Pull out each line in the records below that contains the word "computer".

-------- RECORDS SHOWN --------

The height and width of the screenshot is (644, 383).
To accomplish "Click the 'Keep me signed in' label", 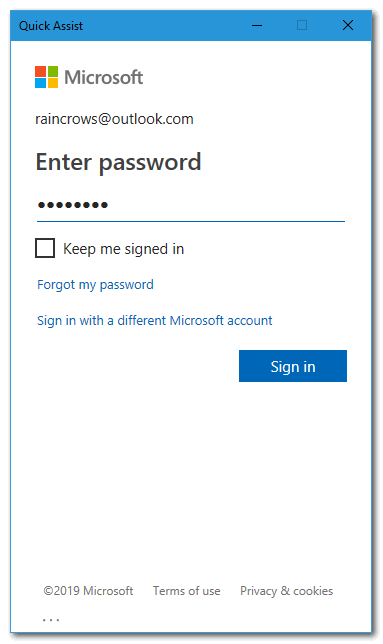I will point(124,249).
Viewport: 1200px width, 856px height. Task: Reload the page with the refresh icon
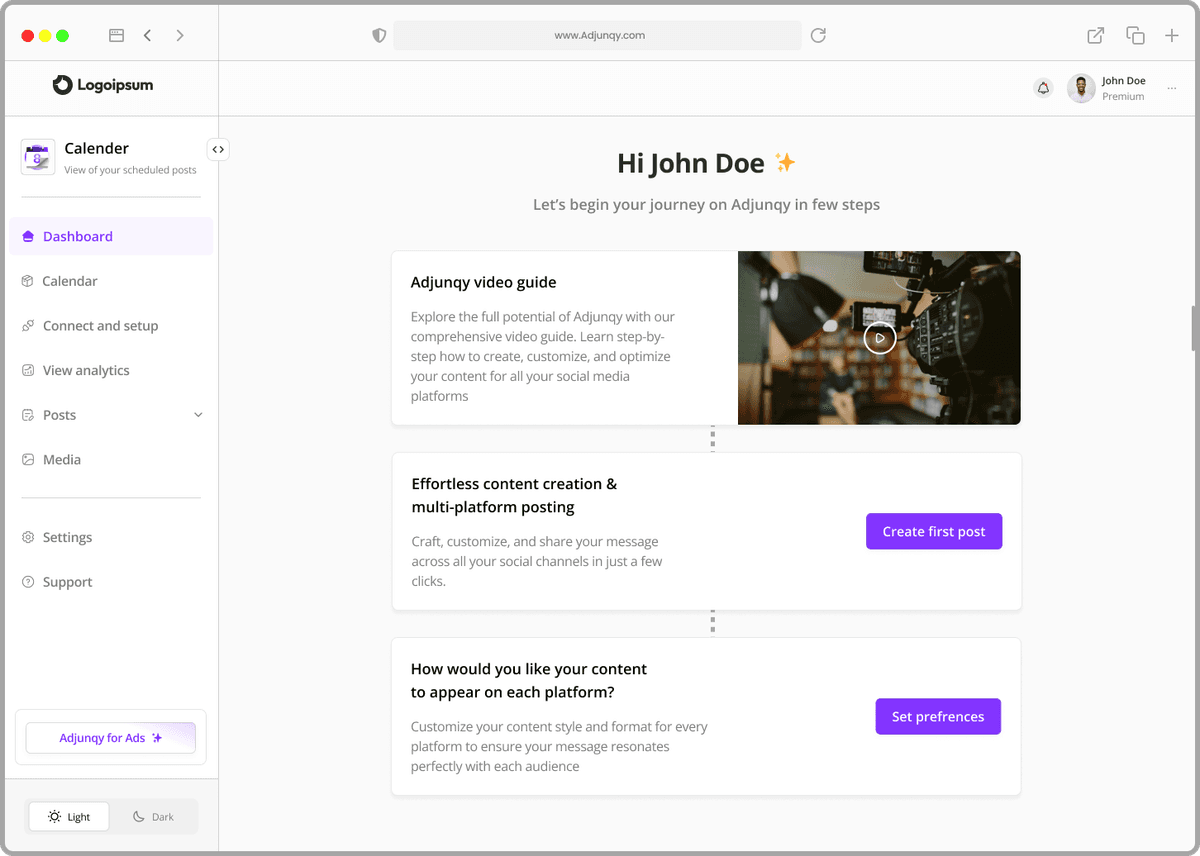818,35
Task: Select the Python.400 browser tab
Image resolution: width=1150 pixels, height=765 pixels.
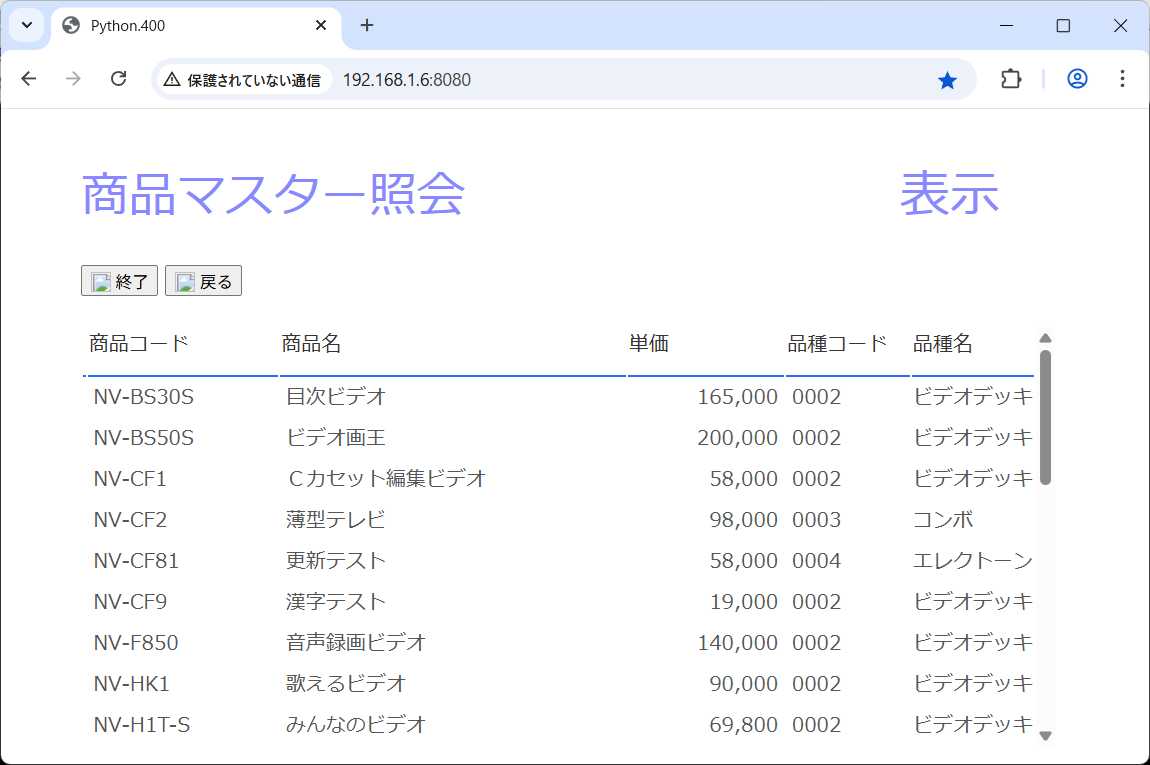Action: (150, 27)
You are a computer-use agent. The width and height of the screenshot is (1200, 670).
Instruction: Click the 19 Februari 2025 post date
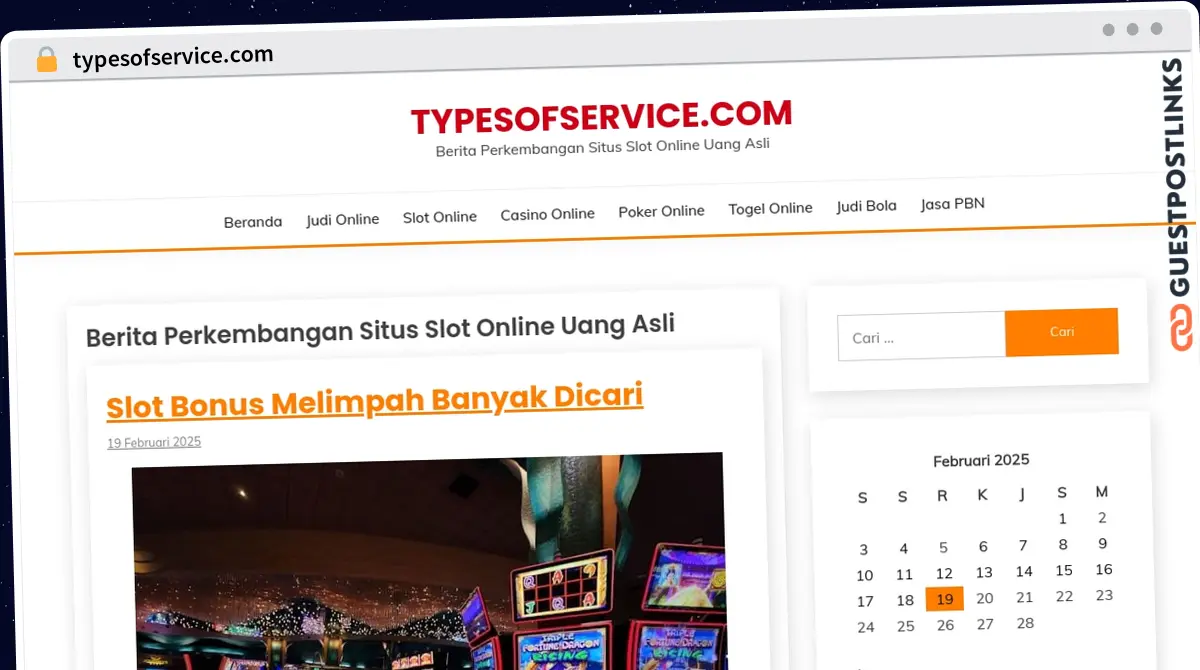click(154, 442)
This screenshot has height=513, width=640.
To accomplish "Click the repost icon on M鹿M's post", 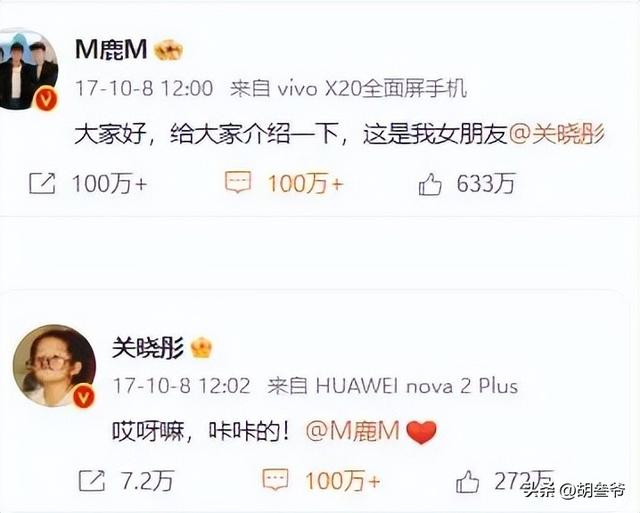I will 42,183.
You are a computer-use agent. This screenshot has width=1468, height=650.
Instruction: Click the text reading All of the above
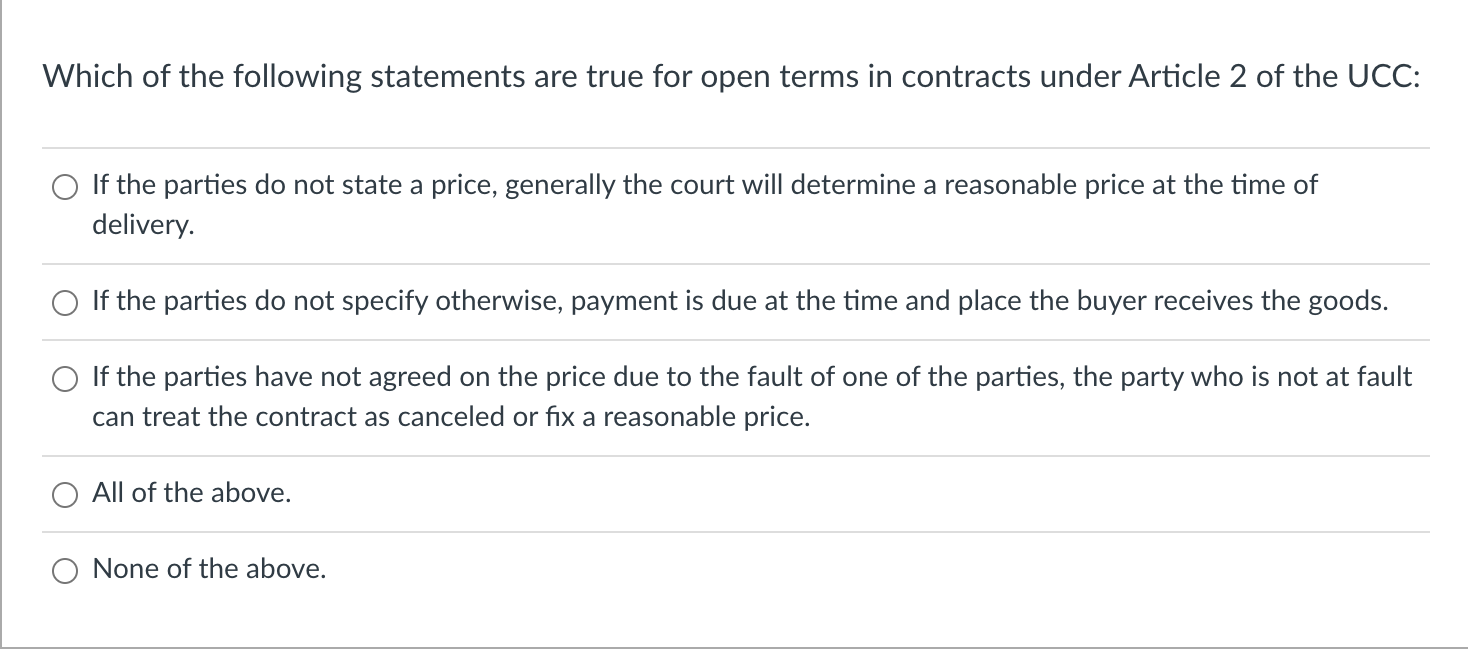tap(190, 493)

--------

_RESPONSE FOR THIS EXERCISE_.
You are a computer-use agent. The width and height of the screenshot is (1200, 670).
You are a computer-use agent. This screenshot has width=1468, height=650.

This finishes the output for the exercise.